Earl Attlee asked Her Majesty's Government:

    Whether there will be more than one level of precision available for the Galileo global positioning system.[HL3593]

Lord Whitty: The European Commission's communication Galileo--involving Europe in a new generation of satellite navigation services envisages three levels of service but no final decision has been taken on this proposal. The number of levels of service which could be provided for Galileo will be determined during the definition phase of the project, which has recently started.

Earl Attlee asked Her Majesty's Government:

    Whether the basic level of precision for the Galileo global positioning system will be freely available, as is currently the case with the United States global positioning system.[HL3594]

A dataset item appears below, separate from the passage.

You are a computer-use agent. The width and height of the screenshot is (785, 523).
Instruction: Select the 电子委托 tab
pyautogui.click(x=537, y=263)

Lord Whitty: The European Commission's communication Galileo--involving Europe in a new generation of satellite navigation services envisages that the basic level of service would be freely available. However, no final decision has been taken on this proposal. Work during the definition phase will help determine how the system might be funded and its costs recovered.

Earl Attlee asked Her Majesty's Government:

    Whether the basic level of precision for the Galileo global positioning system will be of use as part of the guidance system of a missile.[HL3595]

Lord Whitty: The security aspects of the basic level of precision for the Galileo global positioning system are yet to be determined.

Earl Attlee asked Her Majesty's Government:

    What arrangements are envisaged for the Galileo global positioning system so that appropriate and immediate action can be taken in the event of a hostile missile or unmanned aircraft attack being detected.[HL3596]

Lord Whitty: Work during the definition phase of Galileo will clarify and help to establish the exact details of the control, management and operation of any system. This work will also clarify what type of security controls might need to be incorporated into the system.